Long story short, I'm simulating the behavior of a ropes for fun. I have a discrete model of a mass/spring/damper network that I've made and runs discrete simulations on it, no solver involved. Actually, it's a RLC network since I'm an electrical engineer, but I'll map the variable at the end.
For optimization purpose, I wanted to have the biggest timestep possible, which would be the biggest timestep that would guarantee stability. I'm pretty close to the answer, but I am stuck at the very end with a condition that I know is irrelevant, but can't prove it.
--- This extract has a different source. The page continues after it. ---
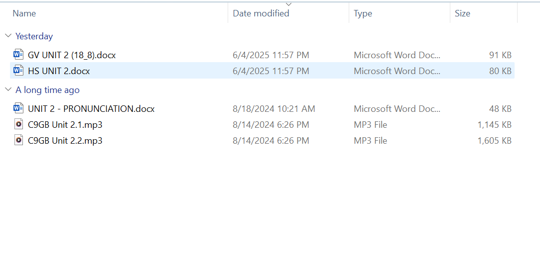Click the 1,605 KB size entry

(494, 140)
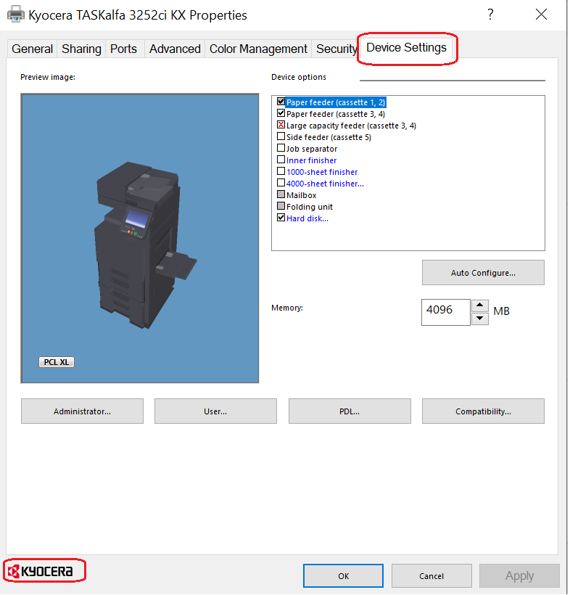The height and width of the screenshot is (595, 570).
Task: Go to the Advanced tab
Action: (x=175, y=49)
It goes as follow. I have my transfer function:
$$ H(z)=\frac{i}{V}= \frac{\frac{T}{L} (z^2-z )}{z^2+(\frac{T^2}{LC}+\frac{RT}{L}-2)z+(1-RT/L)}$$
To be stable, this discrete system must have it's poles within the unit circle. A pole is the value of $z$ that makes the denominator null. Solving the denominator for 0, and considering $L,R,C,T>0$, we can find
$$H(z_p)=0 \rightarrow z_p =\frac{T\sqrt{R^2C^2+2CRT+T^2-4CL} -CRT-T^2+2CL}{2CL}$$
The goal, is to find the value of $T$ that gurantee that $|z_p| \le 1$
I've went pretty far in the development to find 2 conditions.
- $T\le\sqrt{C^2R^2+4LC}-CR$
- $T^4+2CRT^3+\left(R^2C^2-6CL\right)T^2-4C^2LRT+8C^2L^2>0$
I've tested practically the first condition and this seems to be the final answer. The second condition, I don't know what to do with it. I've never been able to get a combination of values that makes it false. So I think it can be discarded somehow, but haven't found how. I'm sure there is a way of proving that it is less restrictive that condition 1.
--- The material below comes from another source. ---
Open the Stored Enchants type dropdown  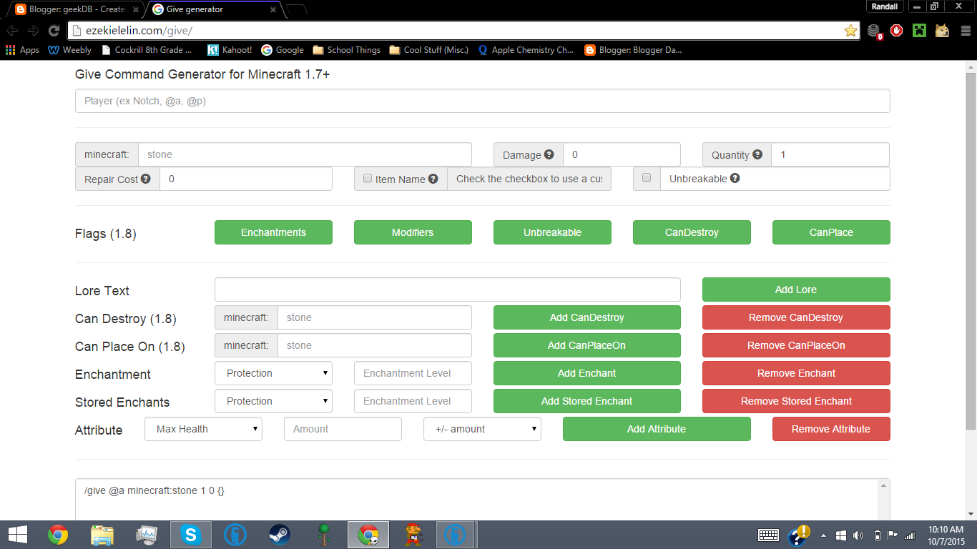(273, 401)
Any help with that would be appreciated.
R,L,C,T are all positive reals values. $z_p$ could be complex.
My work is here (valid 30 days) : https://easyupload.io/m3aw35
It is actually not always positive.
Note that the expression $$ T^4+2CRT^3+\left(R^2C^2-6CL\right)T^2-4C^2LRT+8C^2L^2 $$ can be written as $$ (TRC-2CL)^2+(T^2-3CL)^2+2(TRC)(T^2)-5(CL)^2 $$ so (dividing by $(CL)^2$ and putting $a=TR/L, b=T^2/(CL)$), you would like to show that $$ (a-2)^2+(b-3)^2+2ab-5>0 $$ for $a,b>0$. Note that, given $a,b>0$, we can always choose $C=L=1$, put $T=\sqrt b$ and $R=a/\sqrt b$, so we haven't lost anything yet. The first condition can be rewritten as $T^2+2TRC\le 4CL$, i.e., $2a+b\le 4$.
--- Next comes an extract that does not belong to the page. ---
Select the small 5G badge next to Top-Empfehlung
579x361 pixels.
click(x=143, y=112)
Now just take $a=0.01, b=3$. The first condition will be satisfied but the second one will fail.
Edit Below is (I hope) a correct analysis of the quadratic equation.
In terms of $a,b$, the question is when the quadratic equation $f(z)=z^2+(a+b-2)z+(1-a)=0$ has no roots outside the open unit disk for $a,b>0$.
If the roots are complex, then they are complex conjugate, so, since their product $1-a$ is less than $1$, they are both less than $1$ in absolute value. Thus we are afraid only of the real roots.
If $f(1)$ or $f(-1)$ is $\le 0$, we have a real root outside the open unit interval by the intermediate value theorem (on the ray going to $+\infty$ or $-\infty$ respectively). Thus $f(1)>0$ and $f(-1)>0$ are necessary conditions. On the other hand, they are also sufficient for the absence of real roots outside $(-1,1)$. Indeed, neither $1$, nor $-1$ can then be between the roots, so if a real roots outside $(-1,1)$ exists, both roots should be on the same side of $(-1,1)$, making their product at least $1$, which is impossible since it is $1-a<1$. Thus, we just need to check that $f(1)=1+(a+b-2)+1-a=b>0$, which is always true, and $f(-1)=1-(a+b-2)+1-a=4-2a-b>0$, which is equivalent to your condition 1. So condition 1 is, indeed, necessary and sufficient for stability.